For two buffers, it would be better to use Task.WhenAll(...):

public async Task TwoBuffers()
{
    await using var readStream = GetReadStreamFromS3();
    await using var writeStream = new FileStream("something.mp4", FileMode.Create, FileAccess.Write, FileShare.None, 0, FileOptions.Asynchronous);
    // TODO: use pooled/recyclable memory buffers.  Implementations exist.
    var readBuffer = new Memory<byte>(new byte[BufferSize]);
    var writeBuffer = new Memory<byte>(new byte[BufferSize]);
    var bytesRead = await readStream.ReadAsync(writeBuffer);
    // TODO: I feel like other improvements are possible here in some fashion...
    while (bytesRead > 0)

== Work instructions ==
(1) In the code excerpt, what does the first sentence say would be better to use for two buffers?
(2) Transcribe the part of the code excerpt starting at "For two buffers, it" and ending at "(bytesRead > 0)".
(3) List every local variable name that the code excerpt declares with the keyword var.

Data for locating words and elements:
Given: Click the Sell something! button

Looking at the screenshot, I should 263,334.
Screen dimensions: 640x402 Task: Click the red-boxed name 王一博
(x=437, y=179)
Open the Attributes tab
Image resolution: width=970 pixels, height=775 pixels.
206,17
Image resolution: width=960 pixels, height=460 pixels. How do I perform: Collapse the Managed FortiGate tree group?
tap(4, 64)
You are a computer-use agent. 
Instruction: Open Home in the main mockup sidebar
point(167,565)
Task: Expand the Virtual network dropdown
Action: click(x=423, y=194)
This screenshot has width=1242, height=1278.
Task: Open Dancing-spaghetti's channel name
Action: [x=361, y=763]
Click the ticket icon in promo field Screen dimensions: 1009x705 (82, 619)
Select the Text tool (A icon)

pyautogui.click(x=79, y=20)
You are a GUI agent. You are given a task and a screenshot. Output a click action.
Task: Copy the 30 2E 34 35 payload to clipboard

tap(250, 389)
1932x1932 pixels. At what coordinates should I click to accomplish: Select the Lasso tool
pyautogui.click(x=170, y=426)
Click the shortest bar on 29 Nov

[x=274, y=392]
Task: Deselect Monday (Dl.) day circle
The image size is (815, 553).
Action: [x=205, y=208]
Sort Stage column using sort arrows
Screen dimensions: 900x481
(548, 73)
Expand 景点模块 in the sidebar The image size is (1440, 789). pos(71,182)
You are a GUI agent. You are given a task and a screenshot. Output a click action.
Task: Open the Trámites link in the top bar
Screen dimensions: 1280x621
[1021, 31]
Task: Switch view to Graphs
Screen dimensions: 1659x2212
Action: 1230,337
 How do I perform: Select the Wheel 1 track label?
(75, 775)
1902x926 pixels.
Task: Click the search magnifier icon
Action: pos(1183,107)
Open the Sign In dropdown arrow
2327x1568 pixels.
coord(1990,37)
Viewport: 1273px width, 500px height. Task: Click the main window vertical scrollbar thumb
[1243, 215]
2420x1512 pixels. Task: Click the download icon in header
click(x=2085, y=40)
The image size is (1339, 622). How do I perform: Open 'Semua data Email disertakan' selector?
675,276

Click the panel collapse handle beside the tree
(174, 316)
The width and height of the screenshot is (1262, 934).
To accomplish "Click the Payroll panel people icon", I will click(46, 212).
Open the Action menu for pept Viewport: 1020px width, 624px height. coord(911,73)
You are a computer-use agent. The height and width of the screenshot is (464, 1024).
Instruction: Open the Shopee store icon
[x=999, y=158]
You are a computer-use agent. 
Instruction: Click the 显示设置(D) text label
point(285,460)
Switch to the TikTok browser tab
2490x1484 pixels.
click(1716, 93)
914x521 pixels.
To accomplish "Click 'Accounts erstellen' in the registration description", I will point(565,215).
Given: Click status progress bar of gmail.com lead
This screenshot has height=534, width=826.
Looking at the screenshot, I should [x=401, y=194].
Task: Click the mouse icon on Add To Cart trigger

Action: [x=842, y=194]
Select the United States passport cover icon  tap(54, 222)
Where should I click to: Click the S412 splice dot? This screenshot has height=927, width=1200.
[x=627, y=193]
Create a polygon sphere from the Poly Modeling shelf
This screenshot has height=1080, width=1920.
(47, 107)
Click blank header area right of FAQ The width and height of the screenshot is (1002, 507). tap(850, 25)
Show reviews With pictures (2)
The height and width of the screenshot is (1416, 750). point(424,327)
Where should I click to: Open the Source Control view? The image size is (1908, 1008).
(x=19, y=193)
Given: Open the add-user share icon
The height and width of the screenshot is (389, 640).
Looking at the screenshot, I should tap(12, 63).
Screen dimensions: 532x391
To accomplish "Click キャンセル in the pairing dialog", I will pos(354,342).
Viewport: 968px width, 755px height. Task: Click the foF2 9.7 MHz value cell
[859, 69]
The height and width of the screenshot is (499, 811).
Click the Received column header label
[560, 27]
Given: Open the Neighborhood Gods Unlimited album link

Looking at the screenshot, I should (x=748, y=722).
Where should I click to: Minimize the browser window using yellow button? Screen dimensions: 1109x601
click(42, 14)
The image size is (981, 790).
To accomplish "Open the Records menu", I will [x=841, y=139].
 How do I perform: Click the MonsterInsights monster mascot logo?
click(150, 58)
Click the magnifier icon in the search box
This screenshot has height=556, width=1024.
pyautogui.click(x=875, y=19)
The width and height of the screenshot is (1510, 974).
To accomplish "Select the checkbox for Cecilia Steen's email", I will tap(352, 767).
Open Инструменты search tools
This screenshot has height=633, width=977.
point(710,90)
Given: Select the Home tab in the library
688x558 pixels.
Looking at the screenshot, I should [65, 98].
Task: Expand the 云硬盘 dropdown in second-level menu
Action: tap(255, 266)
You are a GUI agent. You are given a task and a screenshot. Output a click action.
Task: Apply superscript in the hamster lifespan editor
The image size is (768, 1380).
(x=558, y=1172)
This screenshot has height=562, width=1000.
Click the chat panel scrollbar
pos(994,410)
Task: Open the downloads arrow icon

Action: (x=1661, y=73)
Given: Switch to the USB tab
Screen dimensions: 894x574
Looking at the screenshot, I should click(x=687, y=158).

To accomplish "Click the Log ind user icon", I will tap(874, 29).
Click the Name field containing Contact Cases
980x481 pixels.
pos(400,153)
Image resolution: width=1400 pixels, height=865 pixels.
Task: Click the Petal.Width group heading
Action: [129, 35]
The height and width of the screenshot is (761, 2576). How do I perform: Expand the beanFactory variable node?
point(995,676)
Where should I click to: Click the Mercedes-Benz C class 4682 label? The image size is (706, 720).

== Solutions to the exercise ==
(1) Task.WhenAll(...)

(2)
For two buffers, it would be better to use Task.WhenAll(...):

public async Task TwoBuffers()
{
    await using var readStream = GetReadStreamFromS3();
    await using var writeStream = new FileStream("something.mp4", FileMode.Create, FileAccess.Write, FileShare.None, 0, FileOptions.Asynchronous);
    // TODO: use pooled/recyclable memory buffers.  Implementations exist.
    var readBuffer = new Memory<byte>(new byte[BufferSize]);
    var writeBuffer = new Memory<byte>(new byte[BufferSize]);
    var bytesRead = await readStream.ReadAsync(writeBuffer);
    // TODO: I feel like other improvements are possible here in some fashion...
    while (bytesRead > 0)

(3) readStream, writeStream, readBuffer, writeBuffer, bytesRead